*Problem to work on*. Without changing a word, repeat the data, and include no pictures.

*Supplied material*.
* * * * * * *

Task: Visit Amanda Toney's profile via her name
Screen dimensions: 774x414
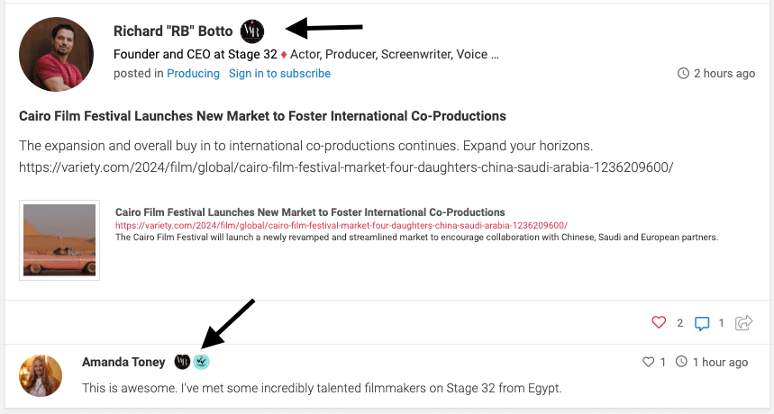Action: [123, 362]
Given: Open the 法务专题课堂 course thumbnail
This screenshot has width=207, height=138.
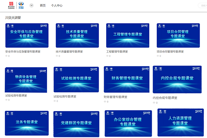Looking at the screenshot, I should (x=27, y=123).
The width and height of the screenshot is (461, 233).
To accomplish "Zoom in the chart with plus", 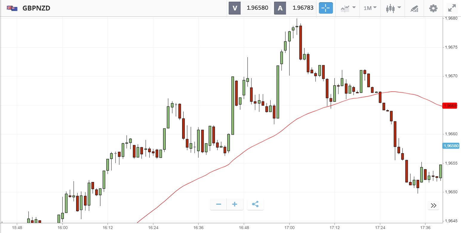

* * * * * * *

*Task solution*.
Task: Visit Amanda Toney's profile via her name
Screen dimensions: 774x414
Action: [123, 362]
Given: Open the 法务专题课堂 course thumbnail
This screenshot has width=207, height=138.
Looking at the screenshot, I should (x=27, y=123).
The width and height of the screenshot is (461, 233).
To accomplish "Zoom in the chart with plus", 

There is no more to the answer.